Excerpts from a dataset:

☆ ☆ ☆ ☆ ☆

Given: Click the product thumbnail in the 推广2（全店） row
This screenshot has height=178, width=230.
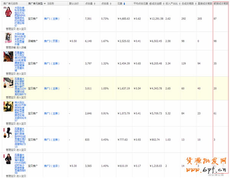Looking at the screenshot, I should click(8, 161).
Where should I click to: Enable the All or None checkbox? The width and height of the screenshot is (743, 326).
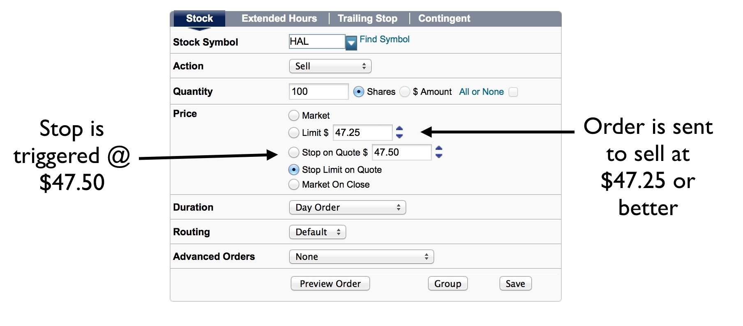513,92
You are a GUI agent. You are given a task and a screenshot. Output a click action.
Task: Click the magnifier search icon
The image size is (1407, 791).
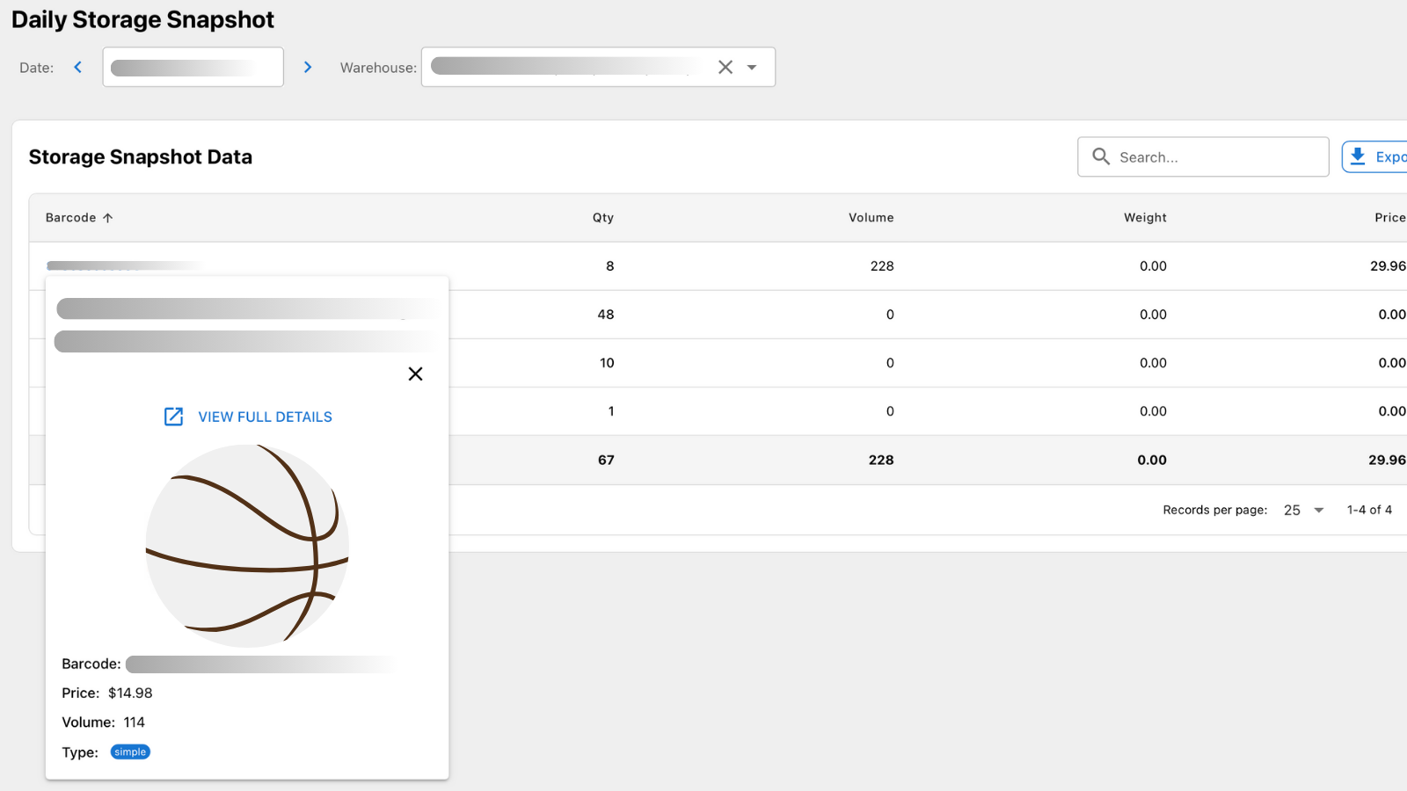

☆ ☆ ☆ ☆ ☆

▶ _Task to carry out_
Repeat exactly the lines above, from the line containing "You are a GUI" through the last line of the records, inclusive; omit any pictures.

▶ _Answer to the problem_
You are a GUI agent. You are given a task and a screenshot. Output a click action.
Task: Click the magnifier search icon
The image size is (1407, 791).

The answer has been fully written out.